While most Canadians experience long winters, many are also see lots of hot summer weather when the season rolls around. When those temperatures arrive, it’s a huge relief to have a nice pool to jump in. The only problem is that most pools, whether large or small, can be pricey to purchase and maintain. No need to worry, because the right type of financing will help you buy the pool of your dreams over time.
How Much Does Swimming Pool Financing Cost?
Unfortunately, financing a pool isn’t always easy or cheap and there may be a ton of different costs to consider before you begin the process. For instance, the type of pool you want can cause the price to vary greatly:
To finance an inground pool made of concrete, granite or fibreglass, you’ll probably pay at least $15,000 – $45,000 in construction, plus $1,500 – $5,000 for it to be coated with vinyl. Inground pools also require a lot of maintenance.
These pools are usually cheaper than fully inground pools (starting around $10,000 in construction costs). However, they can require more maintenance than other kinds of pools, particularly when made of wood.
If you prefer a pool with no chlorine or other harmful chemicals, a natural pool will cost about $100 – $150 per square foot (roughly $20,000, depending on the size). While maintenance can be cheap, you’re essentially building a pond, so you may have to swim with and upkeep various plant life.
Additional Costs To Consider When Choosing A Pool
When it comes to certain pools, there could be many other important costs to consider and budget for, including:
- Installation Fees – Unless it’s included with construction, installing and filling your pool generally costs $1,000 – $2,000 extra. Most towns and cities also have laws that require you to buy a fence or gate (at around $15 to $400 per square foot).
- Saltwater or Chlorine – It costs about $120 annually to fill a pool with chlorine and $50 for saltwater. Although saltwater pools start cheaper because you don’t have to add chlorine to them, you’ll need to buy a saltwater-chlorine generator, which can cost $800 – $1,500 and must be replaced every 5 years or so.
- Home Insurance – Some home insurance policies are already expensive and will increase by $30 – $50 a month if you want your pool covered too.

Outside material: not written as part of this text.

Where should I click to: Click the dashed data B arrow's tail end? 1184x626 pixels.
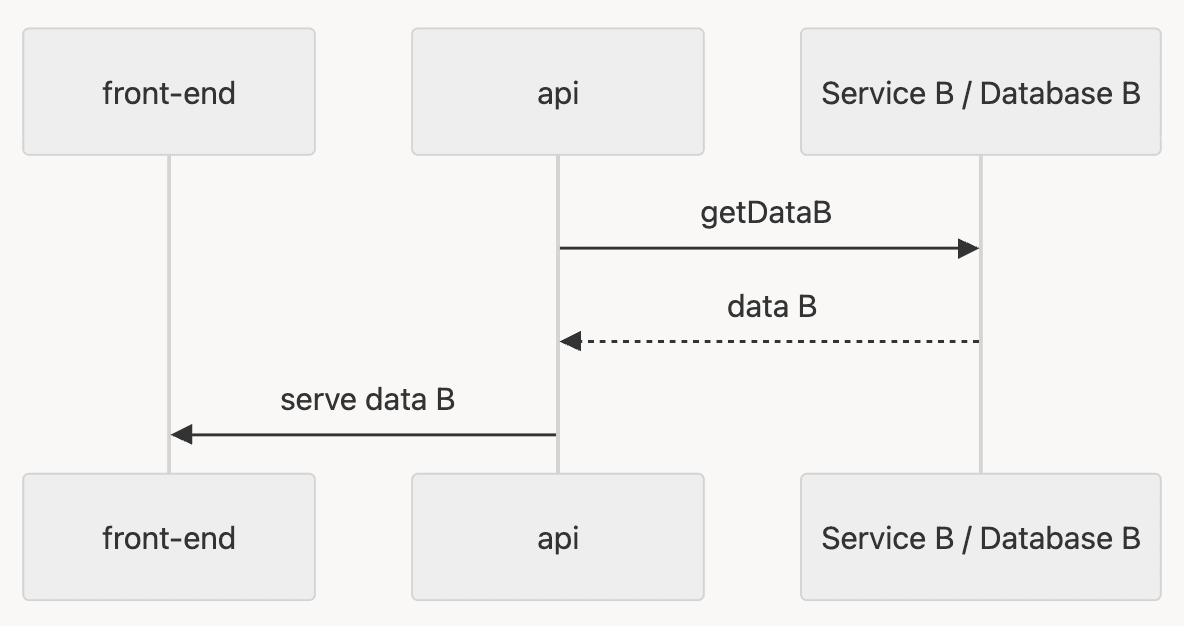975,341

- Maintenance and Replacements – As mentioned, opening, closing and maintenance can all become sizable costs that pool owners must deal with upon installation and throughout the years. Tack on $200 annually for this service if you hire a professional and more for any parts that need replacing.
- Extra Features – Your bills will keep rising if you want your pool to have additional comforts, such as a heating and lighting system, waterfall, diving board or slide. For instance, you’ll most likely pay $1,000 – $4,000 to install a simple water heater, plus $1,000 a year in electricity, on top of your other utilities.
Swimming Pool Financing Options
Pools come in all shapes, sizes, and costs. There are above-ground pools that you can purchase on the spot and set up with your friends, family, or a technician. Then there are in-ground pools that require weeks of labour and a team of builders to construct.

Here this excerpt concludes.